На лестнице послышались шаги. Дядя Дерек? Так. А ведь на меня всегда нападала страшная жажда после снотворного. И вчера я слишком «внезапно» уснула... Мой взгляд снова остановился на графине с так называемым «отваром». Я быстро подскочила к столику, благо ковёр глушил все мои шаги, наполнила стакан почти до середины и заметалась, не зная, куда его вылить. Меня терзали смутные сомнения, что помимо снотворного в отваре была ещё какая-то дрянь, знатно дурманящая мозги. А мне сейчас нужна была светлая голова, чтобы разобраться во всём. Ладно, под подушку, надеюсь, дядя не полезет. А к утру влага испарится. Если мне повезёт, конечно. Сказано — сделано. Я вернулась к окну, держа в обеих руках стакан, на дне которого осталось немного жидкости.
— Нора? Ты зачем подошла к окну? (Настоящее волнение. Правда) Простудишься же. (Ложь) Тебе не стоит подходить и близко, иначе опять сляжешь. (Правда. Ложь)
Дядя Дерек, а это действительно оказался он, изображал почти искреннюю тревогу, вот только на каждую его фразу у меня в голове словно счётчик щёлкал, уведомляя о правдивости сказанного. У Норы такого точно не было.
Я устало покачнулась и вполне натурально зевнула, прикрывая рот ладошкой:
— В комнате очень душно, хотела проветрить немного. Не получилось. Пожалуй, ещё вздремну немного...
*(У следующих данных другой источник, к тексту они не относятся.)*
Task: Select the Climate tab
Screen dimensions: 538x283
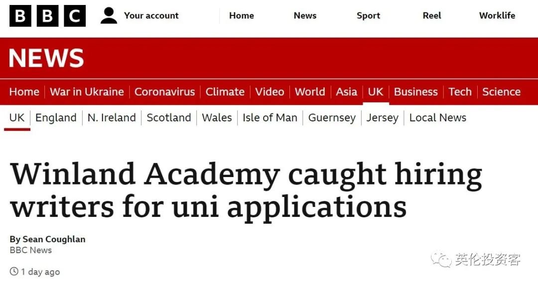Action: point(225,92)

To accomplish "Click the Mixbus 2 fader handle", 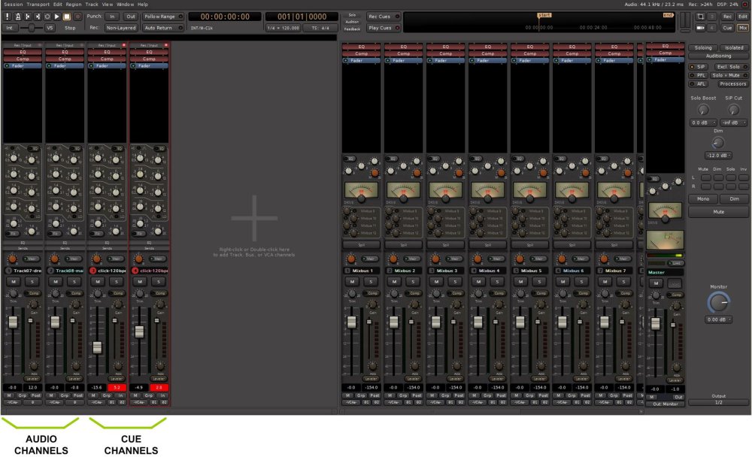I will point(393,322).
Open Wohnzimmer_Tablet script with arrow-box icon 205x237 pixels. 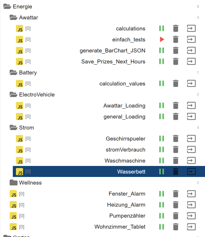(191, 227)
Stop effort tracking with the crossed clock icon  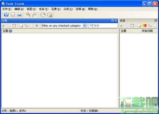click(x=50, y=15)
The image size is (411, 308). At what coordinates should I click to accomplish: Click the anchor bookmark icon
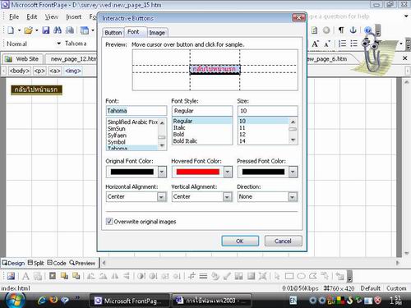point(353,30)

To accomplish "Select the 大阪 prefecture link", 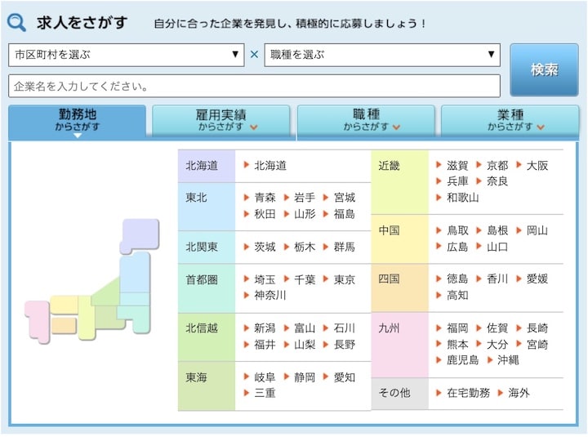I will pos(537,166).
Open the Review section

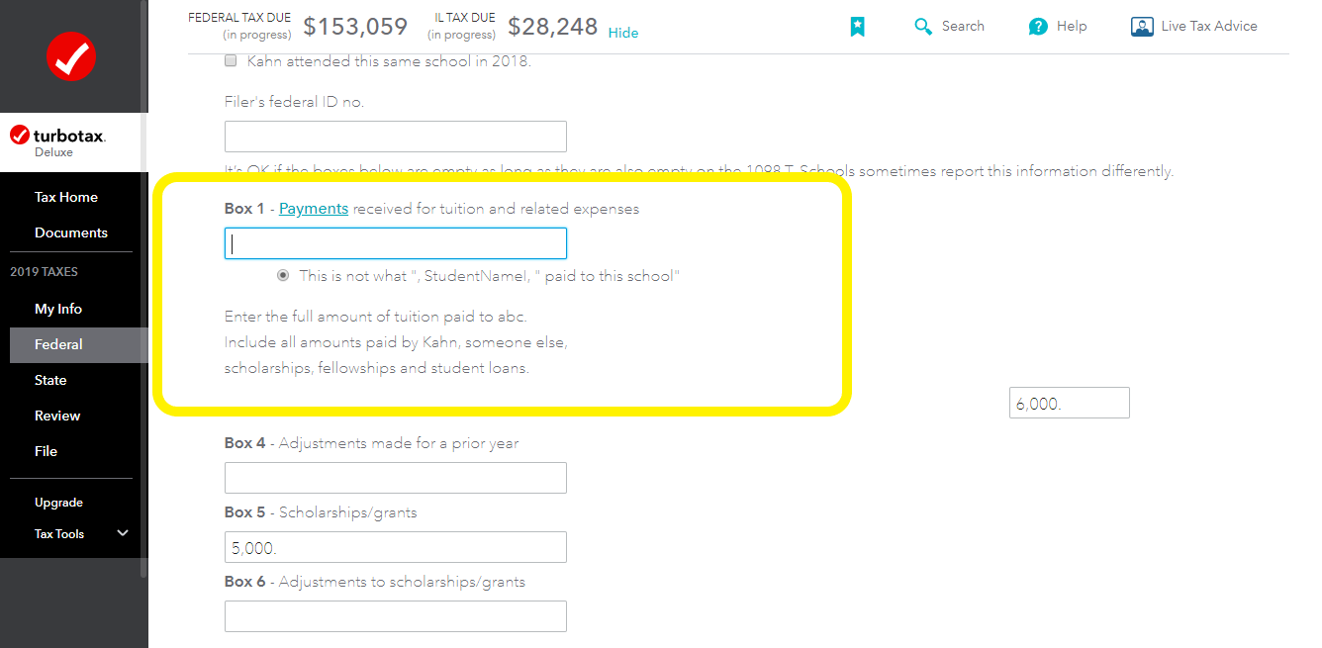click(x=57, y=416)
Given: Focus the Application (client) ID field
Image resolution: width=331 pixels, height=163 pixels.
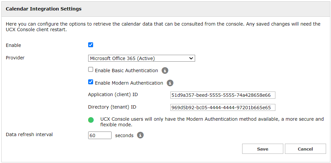Looking at the screenshot, I should [222, 95].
Поставив стакан почти на самый край столика, добрела до кровати и буквально рухнула в неё, натягивая мимоходом на себя одеяло почти до самого носа.
— Да-да, Нора. Ещё слишком рано, поспи. Сон — это лучшее лекарство. Так все лекари говорят.
Лицемер. Я-то видела из-под ресниц, как он радостно улыбнулся, заметив, что «отвара» в графине убыло. Ничего. Мы ещё повоюем! Раз мне дали второй шанс на жизнь, глупо будет его упустить! Дождавшись, когда дверь за дядей закроется, а шаги на лестнице стихнут, отодвинула подушку в сторону, а сама откатилась на другой край кровати, чтобы не спать на мокром. Вот только не учла, что на простыне останутся разводы.
Я лежала и смотрела на это треклятое пятно, проявляющееся неровными бежевыми контурами на белой ткани, и думала о том, как выкрутиться. Была бы вода в кране, успела бы застирать, а так... Придётся импровизировать. Вообще странно: если дядя так печётся о здоровье племянницы, то почему ухаживает за ней лично, а не позовёт лекаря? Не доверяет? Или поблизости такого нет? Можно было приставить служанку следить за мной на тот случай, если действительно станет плохо. Но нет, каждый раз, стоит мне очнуться, он тут как тут. Неужели ему так нравится по лестнице бегать? Мог бы и поближе перебраться. По крайней мере, в памяти Норы я нашла упоминание, что на этом этаже как раз располагаются комнаты членов семьи, а вот этажом ниже — гостевые. Получается, что либо дядя не имел своей спальни, либо почему-то предпочёл переселиться в другую. Первый вариант был исключён, так как Нора боялась входить в некоторые двери, судя по её воспоминаниям. И все они так или иначе были связаны с «горячо любимым родственником». Кстати, а он родной дядя или скольки-то там «юродный»? Ладно, по ходу дела пойму.